Jonathan Franzen, The Corrections.
NY: Picador USA, 2002, 592 pp., $15.00, paperback, fiction.
James Buchan, The Persian Bride.
Boston: Mariner, 1999, 343 pp., paperback, fiction.
Mark Z. Danielewski, House of Leaves.
London: Doubleday, 2002, 709 pp., paperback, fiction.
The Corrections is a robust, slightly frantic novel that explores familial and societal dissension and tensions. Through a third-person omniscient narrative voice, Franzen presents the separate yet intertwined tales of the Lambert family: parents Enid and Alfred, children Chip, Gary and Denise. These are stock characters placed in contrived, familiar situations. Chip is an academic who sleeps with a student and consequently loses his job. His dismissal is unlikely, because in real life a union or faculty association would grieve the matter while he continued to teach or was placed on suspension. However, the narrative demands that Chip be unemployed so he can experience particular misadventures. For being a successful businessman Gary must be punished, and so he is married to the obligatory unsupportive wife. Denise, a Daddy’s Girl with a miserable sequence of failed relationships with men, naturally wonders if she is a lesbian. Their parents have their own predicaments. While studies show that the affliction senior citizens are concerned with most is arthritis, it’s neither fashionable nor fertile enough for Franzen’s attention. Instead, Enid pops pills and Alfred battles Parkinson’s, a celebrity-kissed condition.

• _DATA LINES_

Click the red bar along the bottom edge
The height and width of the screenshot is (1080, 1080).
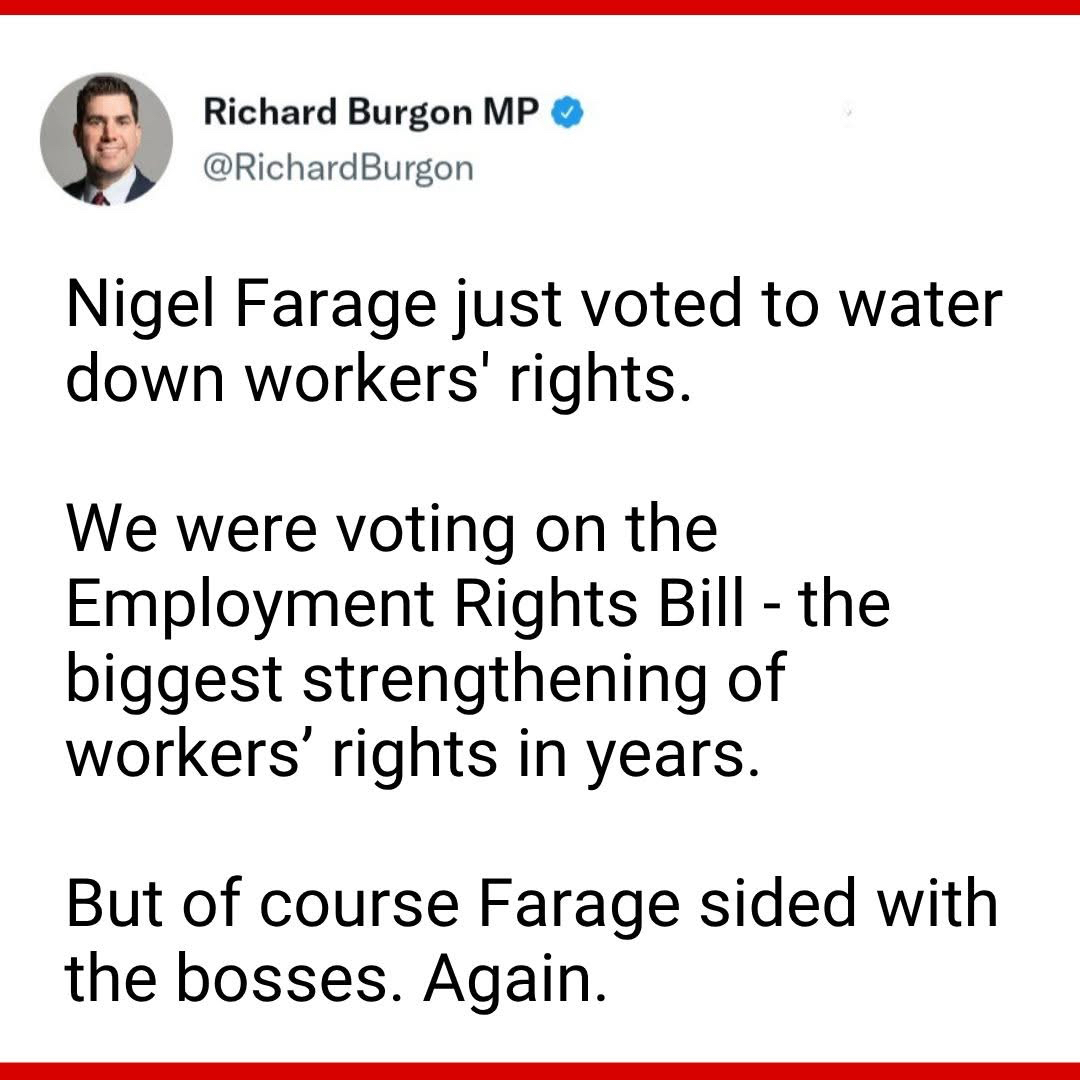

• _SET EXERCISE A_
According to the book review, what happens to Chip after he sleeps with a student?
• _SET EXERCISE B_
Turn the book review's paragraph beginning "The Corrections is a robust" into a bulleted list that keeps its main facts.

• _EXERCISE RESPONSE A_
He loses his job.

• _EXERCISE RESPONSE B_
- The Corrections is a robust, slightly frantic novel about familial and societal dissension and tensions.
- A third-person omniscient narrator tells the separate but intertwined stories of the Lambert family: parents Enid and Alfred, and children Chip, Gary and Denise.
- They are stock characters in contrived, familiar situations.
- Chip, an academic, sleeps with a student and loses his job. This is unlikely, since a union or faculty association would grieve the matter, but the narrative needs him unemployed for his misadventures.
- Gary, a successful businessman, is punished with an unsupportive wife.
- Denise, a Daddy's Girl with a string of failed relationships with men, wonders if she is a lesbian.
- Enid pops pills, and Alfred battles Parkinson's, a celebrity-kissed condition. Arthritis, which studies show concerns senior citizens most, is neither fashionable nor fertile enough for Franzen's attention.